Among Alabama school records, Davis ranks ninth in career rushing with 2,519 yards, and is the only fullback in the top ten of all-time rushers, ranking fourth with a career average of 5.64 yards per carry, for those with a minimum of 400 attempts. Davis ranks third all-time with a 6.67 yards per carry single-season average, for those with a minimum of 100 attempts, achieved in the 1975 season. He led his team in rushing three consecutive years (1975–1977) and is tied for seventh with seven career 100-yard rushing performances. He holds the record for most 100-yard rushing performances by a fullback with seven. He achieved the longest run from scrimmage in the 1975 season (66-yard TD vs.
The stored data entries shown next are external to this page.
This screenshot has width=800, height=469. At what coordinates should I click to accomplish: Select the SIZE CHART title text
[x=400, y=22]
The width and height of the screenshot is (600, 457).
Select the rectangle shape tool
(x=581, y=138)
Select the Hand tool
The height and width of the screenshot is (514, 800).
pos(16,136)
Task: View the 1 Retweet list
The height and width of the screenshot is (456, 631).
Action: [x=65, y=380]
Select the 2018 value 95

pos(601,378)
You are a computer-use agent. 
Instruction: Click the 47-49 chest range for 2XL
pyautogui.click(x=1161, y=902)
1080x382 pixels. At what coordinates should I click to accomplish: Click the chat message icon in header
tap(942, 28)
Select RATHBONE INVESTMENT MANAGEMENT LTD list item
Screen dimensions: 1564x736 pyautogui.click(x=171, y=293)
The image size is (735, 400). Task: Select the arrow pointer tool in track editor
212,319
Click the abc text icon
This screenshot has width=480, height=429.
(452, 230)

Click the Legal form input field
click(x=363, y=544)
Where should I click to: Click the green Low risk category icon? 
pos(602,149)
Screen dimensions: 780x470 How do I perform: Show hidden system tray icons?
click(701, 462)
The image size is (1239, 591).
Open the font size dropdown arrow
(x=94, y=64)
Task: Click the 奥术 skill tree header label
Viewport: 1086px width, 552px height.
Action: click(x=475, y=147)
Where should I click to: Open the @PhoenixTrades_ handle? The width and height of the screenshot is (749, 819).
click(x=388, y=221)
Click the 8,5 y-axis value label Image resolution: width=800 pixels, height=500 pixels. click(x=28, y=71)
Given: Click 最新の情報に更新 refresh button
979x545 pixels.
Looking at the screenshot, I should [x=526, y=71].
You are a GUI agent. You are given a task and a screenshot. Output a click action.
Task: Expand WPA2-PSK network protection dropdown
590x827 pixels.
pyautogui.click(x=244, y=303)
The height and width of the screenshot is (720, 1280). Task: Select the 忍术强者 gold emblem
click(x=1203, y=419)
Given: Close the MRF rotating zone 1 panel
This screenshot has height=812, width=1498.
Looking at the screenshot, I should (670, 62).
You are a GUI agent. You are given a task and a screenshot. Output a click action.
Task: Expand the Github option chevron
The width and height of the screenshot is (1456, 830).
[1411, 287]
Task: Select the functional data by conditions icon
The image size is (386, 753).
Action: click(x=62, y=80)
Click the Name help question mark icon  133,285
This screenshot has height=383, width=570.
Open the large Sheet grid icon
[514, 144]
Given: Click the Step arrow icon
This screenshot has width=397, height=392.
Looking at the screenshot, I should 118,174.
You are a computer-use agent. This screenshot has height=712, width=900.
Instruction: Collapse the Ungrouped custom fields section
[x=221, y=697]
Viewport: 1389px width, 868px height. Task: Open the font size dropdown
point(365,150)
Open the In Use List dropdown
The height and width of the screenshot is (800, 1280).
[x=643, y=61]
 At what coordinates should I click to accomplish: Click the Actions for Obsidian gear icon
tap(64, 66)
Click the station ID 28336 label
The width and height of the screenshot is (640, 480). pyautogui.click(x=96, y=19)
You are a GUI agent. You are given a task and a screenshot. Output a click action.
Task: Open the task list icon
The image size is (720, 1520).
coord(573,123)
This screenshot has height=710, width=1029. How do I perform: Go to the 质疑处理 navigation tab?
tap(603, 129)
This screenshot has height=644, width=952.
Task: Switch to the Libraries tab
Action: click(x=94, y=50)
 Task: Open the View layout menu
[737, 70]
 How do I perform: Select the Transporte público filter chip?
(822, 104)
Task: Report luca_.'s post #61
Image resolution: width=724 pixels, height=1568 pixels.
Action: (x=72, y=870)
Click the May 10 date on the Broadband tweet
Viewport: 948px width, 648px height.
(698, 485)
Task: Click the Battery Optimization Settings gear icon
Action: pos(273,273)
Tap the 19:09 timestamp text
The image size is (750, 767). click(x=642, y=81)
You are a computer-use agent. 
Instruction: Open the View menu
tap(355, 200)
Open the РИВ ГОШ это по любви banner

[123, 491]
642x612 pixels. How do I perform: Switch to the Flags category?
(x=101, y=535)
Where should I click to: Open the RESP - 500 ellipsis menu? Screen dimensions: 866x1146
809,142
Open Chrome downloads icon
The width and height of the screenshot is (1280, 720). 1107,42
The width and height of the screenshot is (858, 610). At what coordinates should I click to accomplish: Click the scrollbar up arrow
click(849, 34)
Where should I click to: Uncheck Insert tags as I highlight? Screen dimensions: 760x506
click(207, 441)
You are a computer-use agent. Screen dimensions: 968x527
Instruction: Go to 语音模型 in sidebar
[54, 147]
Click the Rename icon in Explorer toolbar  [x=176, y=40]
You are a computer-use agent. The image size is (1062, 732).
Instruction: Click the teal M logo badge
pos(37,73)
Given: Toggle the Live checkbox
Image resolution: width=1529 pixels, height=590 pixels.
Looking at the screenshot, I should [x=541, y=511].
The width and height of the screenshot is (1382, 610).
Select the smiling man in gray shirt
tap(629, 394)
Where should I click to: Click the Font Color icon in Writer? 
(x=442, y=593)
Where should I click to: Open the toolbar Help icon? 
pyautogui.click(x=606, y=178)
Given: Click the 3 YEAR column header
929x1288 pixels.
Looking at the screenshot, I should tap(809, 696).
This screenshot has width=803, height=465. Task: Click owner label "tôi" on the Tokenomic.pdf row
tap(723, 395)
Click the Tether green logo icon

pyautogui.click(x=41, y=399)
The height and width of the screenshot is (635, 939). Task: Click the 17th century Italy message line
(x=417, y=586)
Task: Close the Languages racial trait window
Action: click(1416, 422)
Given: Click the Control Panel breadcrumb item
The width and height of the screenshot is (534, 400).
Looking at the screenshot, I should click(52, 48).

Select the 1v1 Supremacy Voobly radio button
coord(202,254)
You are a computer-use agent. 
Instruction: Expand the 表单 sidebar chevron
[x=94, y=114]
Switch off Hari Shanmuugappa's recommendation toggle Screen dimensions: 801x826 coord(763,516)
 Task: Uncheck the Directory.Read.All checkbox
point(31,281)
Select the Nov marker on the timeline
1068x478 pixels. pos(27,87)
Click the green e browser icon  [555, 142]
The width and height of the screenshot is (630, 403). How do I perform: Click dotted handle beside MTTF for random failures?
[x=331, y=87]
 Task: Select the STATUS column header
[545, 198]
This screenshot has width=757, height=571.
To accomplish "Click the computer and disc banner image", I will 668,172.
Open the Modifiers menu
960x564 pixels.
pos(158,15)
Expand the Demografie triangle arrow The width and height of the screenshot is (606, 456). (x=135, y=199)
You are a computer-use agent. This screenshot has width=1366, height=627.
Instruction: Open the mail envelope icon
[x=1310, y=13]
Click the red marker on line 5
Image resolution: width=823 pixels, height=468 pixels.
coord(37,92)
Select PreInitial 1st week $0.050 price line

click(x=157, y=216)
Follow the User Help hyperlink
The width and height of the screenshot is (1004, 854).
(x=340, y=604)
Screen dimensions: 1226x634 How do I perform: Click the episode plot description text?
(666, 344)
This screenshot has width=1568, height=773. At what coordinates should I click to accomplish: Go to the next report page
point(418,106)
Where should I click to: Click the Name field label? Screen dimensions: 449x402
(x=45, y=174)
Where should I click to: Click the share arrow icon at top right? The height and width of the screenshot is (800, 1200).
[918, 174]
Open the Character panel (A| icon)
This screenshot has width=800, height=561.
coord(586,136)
TCU) and in the 1976 season (58-yard TD vs. LSU). He also achieved the most rushing yards in a single game in the 1975 season (155 yards vs. Washington) and the 1977 season (153 yards vs. Vanderbilt).

==Professional career==
Davis was selected in the second round of the 1978 NFL draft, 30th overall, by The Tampa Bay Buccaneers. As a blocking fullback for the Tampa Bay Buccaneers, Davis opened holes for tailback Ricky Bell's best rushing season in 1979, helping his team win the NFC Central Division. He played in the 1980 NFC Championship Game with the Tampa Bay Buccaneers.

In 1981, Davis played for the San Francisco 49ers, where he won a Super Bowl XVI ring. Nicknamed "Goal Line", he averaged a touchdown every 13 times he carried the ball for the 49ers. Davis was the first African-American player from the University of Alabama to win a Super Bowl, winning Super Bowl XVI in 1981 with the San Francisco 49ers. He was their third leading scorer and third best rusher, scoring a season total of 42 points on 7 TDs. He played in all 19 games; five as the starter, and rushed twice for five yards in the Super Bowl. He scored a TD in the 1982 NFC Championship Game, in which the 49ers defeated the Dallas Cowboys.

In 1982, he signed with the Cleveland Browns and played alongside his college roommate and best friend Ozzie Newsome. While with the Browns, he was nicknamed the "B1 Bomber". He received the "Captain's Award" in 1984, an honor voted by his teammates as the individual representing the essence of being a Cleveland Browns player. He played in the 1986 AFC Championship Game with the Cleveland Browns. He earned two game balls for special teams play with the Cleveland Browns. He was described in the Cleveland Browns media guide by those who knew him as "unselfish, hard-working and always smiling. B-1 is a powerful blocker and an excellent kickoff coverage man." He retired from the NFL in 1988 after ten years. He was a tough inside runner and considered one of the best blocking fullbacks in NFL history. He played in 119 regular season games, started 32, and had 1,200 yards from scrimmage, 15 rushing touchdowns, 1,094 rushing yards on 314 rushing attempts for 3.5 average yards per carry, along with 22 receptions and 106 receiving yards in his career.